● RECORD SET
--- START ---
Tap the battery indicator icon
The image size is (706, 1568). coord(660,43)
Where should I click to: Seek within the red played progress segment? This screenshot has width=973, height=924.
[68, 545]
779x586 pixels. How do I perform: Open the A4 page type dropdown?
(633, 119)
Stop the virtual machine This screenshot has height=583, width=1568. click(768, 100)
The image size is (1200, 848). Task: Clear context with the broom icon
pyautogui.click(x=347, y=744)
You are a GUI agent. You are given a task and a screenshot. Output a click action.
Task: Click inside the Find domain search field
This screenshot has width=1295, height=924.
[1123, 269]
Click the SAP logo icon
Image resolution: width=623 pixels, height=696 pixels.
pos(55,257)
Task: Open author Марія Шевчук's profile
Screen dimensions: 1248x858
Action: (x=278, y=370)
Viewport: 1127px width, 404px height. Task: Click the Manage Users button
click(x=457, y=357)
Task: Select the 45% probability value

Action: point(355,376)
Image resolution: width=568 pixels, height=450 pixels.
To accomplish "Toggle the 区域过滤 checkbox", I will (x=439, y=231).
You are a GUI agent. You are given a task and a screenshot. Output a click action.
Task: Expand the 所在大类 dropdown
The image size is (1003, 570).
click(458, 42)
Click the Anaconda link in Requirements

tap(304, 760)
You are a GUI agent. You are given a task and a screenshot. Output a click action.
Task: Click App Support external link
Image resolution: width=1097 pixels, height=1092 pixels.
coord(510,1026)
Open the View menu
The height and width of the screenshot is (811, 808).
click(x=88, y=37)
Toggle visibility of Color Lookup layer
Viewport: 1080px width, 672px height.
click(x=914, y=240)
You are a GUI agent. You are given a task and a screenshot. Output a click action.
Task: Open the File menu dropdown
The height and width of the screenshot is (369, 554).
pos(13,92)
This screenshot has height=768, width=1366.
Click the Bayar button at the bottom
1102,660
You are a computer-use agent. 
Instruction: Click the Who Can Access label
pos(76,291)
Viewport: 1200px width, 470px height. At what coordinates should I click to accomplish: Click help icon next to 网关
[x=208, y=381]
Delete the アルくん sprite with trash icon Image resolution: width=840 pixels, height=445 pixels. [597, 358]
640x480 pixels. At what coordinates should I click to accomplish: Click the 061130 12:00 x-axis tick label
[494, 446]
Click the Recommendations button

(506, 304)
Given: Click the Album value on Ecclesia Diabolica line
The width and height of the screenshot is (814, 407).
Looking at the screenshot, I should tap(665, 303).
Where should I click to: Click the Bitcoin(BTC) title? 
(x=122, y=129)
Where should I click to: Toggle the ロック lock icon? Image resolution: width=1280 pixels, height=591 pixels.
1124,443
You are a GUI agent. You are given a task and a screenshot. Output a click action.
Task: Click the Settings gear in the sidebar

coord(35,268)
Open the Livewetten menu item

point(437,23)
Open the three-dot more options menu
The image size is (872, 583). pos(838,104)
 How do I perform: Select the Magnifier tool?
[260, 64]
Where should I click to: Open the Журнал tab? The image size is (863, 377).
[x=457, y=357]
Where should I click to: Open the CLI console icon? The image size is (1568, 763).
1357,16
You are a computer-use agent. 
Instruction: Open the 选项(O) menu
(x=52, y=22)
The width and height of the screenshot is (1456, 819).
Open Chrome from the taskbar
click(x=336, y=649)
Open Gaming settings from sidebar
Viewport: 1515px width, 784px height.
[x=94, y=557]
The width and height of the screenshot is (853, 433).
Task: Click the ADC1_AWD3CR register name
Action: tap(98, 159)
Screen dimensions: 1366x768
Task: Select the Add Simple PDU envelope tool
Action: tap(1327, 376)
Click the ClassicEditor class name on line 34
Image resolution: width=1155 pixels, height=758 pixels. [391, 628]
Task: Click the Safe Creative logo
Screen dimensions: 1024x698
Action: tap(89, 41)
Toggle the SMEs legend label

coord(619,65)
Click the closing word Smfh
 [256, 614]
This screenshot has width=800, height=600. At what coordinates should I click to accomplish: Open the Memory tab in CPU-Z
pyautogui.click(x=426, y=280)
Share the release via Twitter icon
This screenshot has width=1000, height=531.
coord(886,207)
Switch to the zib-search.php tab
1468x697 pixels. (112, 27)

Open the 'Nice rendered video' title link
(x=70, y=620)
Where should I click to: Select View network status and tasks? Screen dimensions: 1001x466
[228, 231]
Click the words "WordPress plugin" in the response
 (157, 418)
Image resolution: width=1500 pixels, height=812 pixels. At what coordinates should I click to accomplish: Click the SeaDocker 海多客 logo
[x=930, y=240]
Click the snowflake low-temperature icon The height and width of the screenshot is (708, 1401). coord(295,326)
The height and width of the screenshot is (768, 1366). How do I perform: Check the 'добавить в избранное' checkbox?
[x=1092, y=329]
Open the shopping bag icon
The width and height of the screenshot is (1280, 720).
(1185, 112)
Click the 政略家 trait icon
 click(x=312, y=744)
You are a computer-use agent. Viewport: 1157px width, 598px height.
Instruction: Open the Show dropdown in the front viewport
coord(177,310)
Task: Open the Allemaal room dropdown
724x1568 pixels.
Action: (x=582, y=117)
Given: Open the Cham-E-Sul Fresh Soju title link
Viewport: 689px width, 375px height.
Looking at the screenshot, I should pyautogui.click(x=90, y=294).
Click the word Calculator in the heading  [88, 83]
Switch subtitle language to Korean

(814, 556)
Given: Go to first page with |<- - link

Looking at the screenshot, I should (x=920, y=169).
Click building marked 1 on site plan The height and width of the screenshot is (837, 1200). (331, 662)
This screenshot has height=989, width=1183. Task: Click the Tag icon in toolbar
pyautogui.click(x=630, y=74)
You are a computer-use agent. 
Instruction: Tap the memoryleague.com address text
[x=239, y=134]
--- END ---
● YOUR ASSIGNMENT
With nothing added or left out, print the data again.

● WRITTEN RESPONSE
Tap the battery indicator icon
The image size is (706, 1568). coord(660,43)
Where should I click to: Seek within the red played progress segment? This screenshot has width=973, height=924.
[68, 545]
779x586 pixels. How do I perform: Open the A4 page type dropdown?
(633, 119)
Stop the virtual machine This screenshot has height=583, width=1568. click(768, 100)
The image size is (1200, 848). Task: Clear context with the broom icon
pyautogui.click(x=347, y=744)
You are a GUI agent. You are given a task and a screenshot. Output a click action.
Task: Click inside the Find domain search field
This screenshot has width=1295, height=924.
[1123, 269]
Click the SAP logo icon
Image resolution: width=623 pixels, height=696 pixels.
pos(55,257)
Task: Open author Марія Шевчук's profile
Screen dimensions: 1248x858
Action: (x=278, y=370)
Viewport: 1127px width, 404px height. Task: Click the Manage Users button
click(x=457, y=357)
Task: Select the 45% probability value

Action: point(355,376)
Image resolution: width=568 pixels, height=450 pixels.
To accomplish "Toggle the 区域过滤 checkbox", I will (x=439, y=231).
You are a GUI agent. You are given a task and a screenshot. Output a click action.
Task: Expand the 所在大类 dropdown
The image size is (1003, 570).
click(458, 42)
Click the Anaconda link in Requirements

tap(304, 760)
You are a GUI agent. You are given a task and a screenshot. Output a click action.
Task: Click App Support external link
Image resolution: width=1097 pixels, height=1092 pixels.
coord(510,1026)
Open the View menu
The height and width of the screenshot is (811, 808).
click(x=88, y=37)
Toggle visibility of Color Lookup layer
Viewport: 1080px width, 672px height.
click(x=914, y=240)
You are a GUI agent. You are given a task and a screenshot. Output a click action.
Task: Open the File menu dropdown
The height and width of the screenshot is (369, 554).
pos(13,92)
This screenshot has height=768, width=1366.
Click the Bayar button at the bottom
1102,660
You are a computer-use agent. 
Instruction: Click the Who Can Access label
pos(76,291)
Viewport: 1200px width, 470px height. At what coordinates should I click to accomplish: Click help icon next to 网关
[x=208, y=381]
Delete the アルくん sprite with trash icon Image resolution: width=840 pixels, height=445 pixels. [597, 358]
640x480 pixels. At what coordinates should I click to accomplish: Click the 061130 12:00 x-axis tick label
[494, 446]
Click the Recommendations button

(506, 304)
Given: Click the Album value on Ecclesia Diabolica line
The width and height of the screenshot is (814, 407).
Looking at the screenshot, I should tap(665, 303).
Where should I click to: Click the Bitcoin(BTC) title? 
(x=122, y=129)
Where should I click to: Toggle the ロック lock icon? Image resolution: width=1280 pixels, height=591 pixels.
1124,443
You are a GUI agent. You are given a task and a screenshot. Output a click action.
Task: Click the Settings gear in the sidebar

coord(35,268)
Open the Livewetten menu item

point(437,23)
Open the three-dot more options menu
The image size is (872, 583). pos(838,104)
 How do I perform: Select the Magnifier tool?
[260, 64]
Where should I click to: Open the Журнал tab? The image size is (863, 377).
[x=457, y=357]
Where should I click to: Open the CLI console icon? The image size is (1568, 763).
1357,16
You are a computer-use agent. 
Instruction: Open the 选项(O) menu
(x=52, y=22)
The width and height of the screenshot is (1456, 819).
Open Chrome from the taskbar
click(x=336, y=649)
Open Gaming settings from sidebar
Viewport: 1515px width, 784px height.
[x=94, y=557]
The width and height of the screenshot is (853, 433).
Task: Click the ADC1_AWD3CR register name
Action: tap(98, 159)
Screen dimensions: 1366x768
Task: Select the Add Simple PDU envelope tool
Action: tap(1327, 376)
Click the ClassicEditor class name on line 34
Image resolution: width=1155 pixels, height=758 pixels. [391, 628]
Task: Click the Safe Creative logo
Screen dimensions: 1024x698
Action: tap(89, 41)
Toggle the SMEs legend label

coord(619,65)
Click the closing word Smfh
 [256, 614]
This screenshot has width=800, height=600. At what coordinates should I click to accomplish: Open the Memory tab in CPU-Z
pyautogui.click(x=426, y=280)
Share the release via Twitter icon
This screenshot has width=1000, height=531.
coord(886,207)
Switch to the zib-search.php tab
1468x697 pixels. (112, 27)

Open the 'Nice rendered video' title link
(x=70, y=620)
Where should I click to: Select View network status and tasks? Screen dimensions: 1001x466
[228, 231]
Click the words "WordPress plugin" in the response
 (157, 418)
Image resolution: width=1500 pixels, height=812 pixels. At what coordinates should I click to accomplish: Click the SeaDocker 海多客 logo
[x=930, y=240]
Click the snowflake low-temperature icon The height and width of the screenshot is (708, 1401). coord(295,326)
The height and width of the screenshot is (768, 1366). How do I perform: Check the 'добавить в избранное' checkbox?
[x=1092, y=329]
Open the shopping bag icon
The width and height of the screenshot is (1280, 720).
(1185, 112)
Click the 政略家 trait icon
 click(x=312, y=744)
You are a computer-use agent. Viewport: 1157px width, 598px height.
Instruction: Open the Show dropdown in the front viewport
coord(177,310)
Task: Open the Allemaal room dropdown
724x1568 pixels.
Action: (x=582, y=117)
Given: Open the Cham-E-Sul Fresh Soju title link
Viewport: 689px width, 375px height.
Looking at the screenshot, I should pyautogui.click(x=90, y=294).
Click the word Calculator in the heading  [88, 83]
Switch subtitle language to Korean

(814, 556)
Given: Go to first page with |<- - link

Looking at the screenshot, I should (x=920, y=169).
Click building marked 1 on site plan The height and width of the screenshot is (837, 1200). (331, 662)
This screenshot has height=989, width=1183. Task: Click the Tag icon in toolbar
pyautogui.click(x=630, y=74)
You are a computer-use agent. 
Instruction: Tap the memoryleague.com address text
[x=239, y=134]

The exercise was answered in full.